## EXERCISE
From the entries below, gather every line containing the string "množství".

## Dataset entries
--------------------

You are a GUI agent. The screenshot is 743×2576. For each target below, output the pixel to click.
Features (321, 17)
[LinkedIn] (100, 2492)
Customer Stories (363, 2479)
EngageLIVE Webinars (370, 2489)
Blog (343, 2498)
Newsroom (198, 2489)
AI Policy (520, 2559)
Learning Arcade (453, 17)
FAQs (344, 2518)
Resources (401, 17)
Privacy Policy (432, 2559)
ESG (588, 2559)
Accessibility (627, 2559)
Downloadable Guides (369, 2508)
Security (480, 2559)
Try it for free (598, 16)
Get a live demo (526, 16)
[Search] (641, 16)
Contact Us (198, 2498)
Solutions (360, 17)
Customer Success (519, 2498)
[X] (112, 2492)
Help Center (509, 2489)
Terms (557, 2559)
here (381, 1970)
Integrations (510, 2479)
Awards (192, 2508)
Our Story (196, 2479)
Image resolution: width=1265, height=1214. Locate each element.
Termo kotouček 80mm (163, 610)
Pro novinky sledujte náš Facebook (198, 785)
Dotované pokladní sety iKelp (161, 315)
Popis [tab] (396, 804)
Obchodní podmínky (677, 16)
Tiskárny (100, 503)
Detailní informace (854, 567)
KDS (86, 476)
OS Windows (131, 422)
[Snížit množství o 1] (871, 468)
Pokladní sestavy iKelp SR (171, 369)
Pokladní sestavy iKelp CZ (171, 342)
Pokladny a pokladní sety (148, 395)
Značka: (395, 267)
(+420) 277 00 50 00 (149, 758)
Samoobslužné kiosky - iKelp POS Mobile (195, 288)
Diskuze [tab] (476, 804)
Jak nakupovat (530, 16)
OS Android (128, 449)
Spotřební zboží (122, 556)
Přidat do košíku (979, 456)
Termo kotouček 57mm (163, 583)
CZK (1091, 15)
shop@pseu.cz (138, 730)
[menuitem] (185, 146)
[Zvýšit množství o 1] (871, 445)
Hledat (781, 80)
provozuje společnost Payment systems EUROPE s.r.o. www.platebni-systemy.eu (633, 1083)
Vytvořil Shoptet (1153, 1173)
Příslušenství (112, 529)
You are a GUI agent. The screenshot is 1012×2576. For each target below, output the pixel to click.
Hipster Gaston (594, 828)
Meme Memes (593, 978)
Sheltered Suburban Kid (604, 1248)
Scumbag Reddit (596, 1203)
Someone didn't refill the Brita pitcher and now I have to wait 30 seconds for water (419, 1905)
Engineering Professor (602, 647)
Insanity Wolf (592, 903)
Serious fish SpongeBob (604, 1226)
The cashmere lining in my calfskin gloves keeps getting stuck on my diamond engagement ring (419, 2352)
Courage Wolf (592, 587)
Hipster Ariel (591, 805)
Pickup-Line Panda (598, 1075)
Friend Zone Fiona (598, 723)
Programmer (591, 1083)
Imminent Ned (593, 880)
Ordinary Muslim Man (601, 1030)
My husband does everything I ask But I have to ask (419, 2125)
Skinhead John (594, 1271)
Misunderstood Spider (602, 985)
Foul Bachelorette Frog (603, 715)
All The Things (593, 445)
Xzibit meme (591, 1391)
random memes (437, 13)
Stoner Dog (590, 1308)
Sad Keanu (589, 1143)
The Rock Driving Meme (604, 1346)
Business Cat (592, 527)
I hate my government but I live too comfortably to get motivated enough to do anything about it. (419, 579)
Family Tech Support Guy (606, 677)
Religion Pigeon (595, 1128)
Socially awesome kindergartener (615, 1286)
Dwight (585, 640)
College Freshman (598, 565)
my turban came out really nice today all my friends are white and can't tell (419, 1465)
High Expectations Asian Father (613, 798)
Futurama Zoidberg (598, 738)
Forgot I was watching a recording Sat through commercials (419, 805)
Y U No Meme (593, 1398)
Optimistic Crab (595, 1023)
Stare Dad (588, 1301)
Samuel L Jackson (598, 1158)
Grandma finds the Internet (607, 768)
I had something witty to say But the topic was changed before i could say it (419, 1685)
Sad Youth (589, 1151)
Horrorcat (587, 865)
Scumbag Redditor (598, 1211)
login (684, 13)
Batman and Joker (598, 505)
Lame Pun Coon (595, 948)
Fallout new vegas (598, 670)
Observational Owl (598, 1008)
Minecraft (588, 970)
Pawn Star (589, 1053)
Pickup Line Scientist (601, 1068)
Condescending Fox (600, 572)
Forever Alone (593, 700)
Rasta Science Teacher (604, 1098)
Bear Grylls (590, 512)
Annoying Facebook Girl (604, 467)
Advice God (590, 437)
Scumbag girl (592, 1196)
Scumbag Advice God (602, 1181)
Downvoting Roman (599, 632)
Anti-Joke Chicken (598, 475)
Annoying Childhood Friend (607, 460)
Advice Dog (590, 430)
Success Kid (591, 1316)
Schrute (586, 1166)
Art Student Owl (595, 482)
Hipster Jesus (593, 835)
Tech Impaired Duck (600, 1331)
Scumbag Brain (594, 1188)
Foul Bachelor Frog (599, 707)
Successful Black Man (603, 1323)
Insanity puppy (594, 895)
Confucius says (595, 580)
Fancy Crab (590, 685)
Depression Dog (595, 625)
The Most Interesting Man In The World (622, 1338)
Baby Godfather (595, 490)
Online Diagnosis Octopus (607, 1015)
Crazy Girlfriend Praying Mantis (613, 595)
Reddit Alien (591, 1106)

--------------------

## RESPONSE AREA
[Snížit množství o 1] (871, 468)
[Zvýšit množství o 1] (871, 445)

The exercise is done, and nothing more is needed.